[Requirement] From the line containing "You are a computer-use agent. Screen" to the end of the listing, copy each line exactly and leave out all others.

*** Opening of Given information ***

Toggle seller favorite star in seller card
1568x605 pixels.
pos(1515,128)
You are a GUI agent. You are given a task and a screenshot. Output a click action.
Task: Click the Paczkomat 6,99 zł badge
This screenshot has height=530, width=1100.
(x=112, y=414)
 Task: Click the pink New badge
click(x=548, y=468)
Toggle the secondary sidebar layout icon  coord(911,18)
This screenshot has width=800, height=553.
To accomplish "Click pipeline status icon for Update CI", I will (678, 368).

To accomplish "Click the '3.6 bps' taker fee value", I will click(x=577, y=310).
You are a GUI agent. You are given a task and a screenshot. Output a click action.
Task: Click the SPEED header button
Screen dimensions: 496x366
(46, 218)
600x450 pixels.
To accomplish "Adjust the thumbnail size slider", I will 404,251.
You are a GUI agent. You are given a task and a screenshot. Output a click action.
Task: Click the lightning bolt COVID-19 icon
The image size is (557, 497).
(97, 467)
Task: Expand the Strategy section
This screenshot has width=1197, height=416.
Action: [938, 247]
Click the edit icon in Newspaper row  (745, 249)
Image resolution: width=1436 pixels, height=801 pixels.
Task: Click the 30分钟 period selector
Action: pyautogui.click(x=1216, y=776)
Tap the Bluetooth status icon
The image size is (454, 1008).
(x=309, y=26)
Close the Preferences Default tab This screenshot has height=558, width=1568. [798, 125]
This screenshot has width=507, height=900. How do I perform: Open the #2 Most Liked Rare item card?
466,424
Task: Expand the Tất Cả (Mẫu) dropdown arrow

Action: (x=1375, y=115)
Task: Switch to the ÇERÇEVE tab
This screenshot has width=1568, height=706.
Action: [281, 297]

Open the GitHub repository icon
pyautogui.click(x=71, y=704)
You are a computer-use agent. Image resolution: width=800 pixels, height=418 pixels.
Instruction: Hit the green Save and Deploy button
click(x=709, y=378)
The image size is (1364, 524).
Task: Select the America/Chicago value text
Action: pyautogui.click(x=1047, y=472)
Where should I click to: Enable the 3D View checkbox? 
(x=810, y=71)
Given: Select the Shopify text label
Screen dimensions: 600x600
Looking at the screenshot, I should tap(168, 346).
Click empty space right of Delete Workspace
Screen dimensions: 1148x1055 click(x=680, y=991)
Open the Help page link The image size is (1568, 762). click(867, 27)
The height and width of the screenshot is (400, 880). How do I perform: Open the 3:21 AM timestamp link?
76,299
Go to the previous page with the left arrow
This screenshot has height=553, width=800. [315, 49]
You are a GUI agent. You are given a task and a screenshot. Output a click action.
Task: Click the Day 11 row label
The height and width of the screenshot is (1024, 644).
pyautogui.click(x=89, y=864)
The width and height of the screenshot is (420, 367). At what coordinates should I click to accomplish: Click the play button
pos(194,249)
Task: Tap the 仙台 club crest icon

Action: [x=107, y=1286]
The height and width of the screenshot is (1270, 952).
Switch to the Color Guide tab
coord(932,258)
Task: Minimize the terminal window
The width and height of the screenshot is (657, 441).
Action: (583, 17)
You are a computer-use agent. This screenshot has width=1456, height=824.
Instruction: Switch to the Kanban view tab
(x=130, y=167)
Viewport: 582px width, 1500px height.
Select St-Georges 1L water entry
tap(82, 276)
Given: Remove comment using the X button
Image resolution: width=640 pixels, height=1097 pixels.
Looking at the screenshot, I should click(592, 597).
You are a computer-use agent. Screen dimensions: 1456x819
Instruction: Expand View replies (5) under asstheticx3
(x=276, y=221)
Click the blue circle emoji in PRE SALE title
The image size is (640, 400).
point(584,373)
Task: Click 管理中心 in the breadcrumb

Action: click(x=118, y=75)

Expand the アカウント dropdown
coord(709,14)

*** Close of Given information ***

[Answer to this task]
You are a computer-use agent. Screen dimensions: 1456x819
Instruction: Expand View replies (5) under asstheticx3
(x=276, y=221)
Click the blue circle emoji in PRE SALE title
The image size is (640, 400).
point(584,373)
Task: Click 管理中心 in the breadcrumb

Action: click(x=118, y=75)

Expand the アカウント dropdown
coord(709,14)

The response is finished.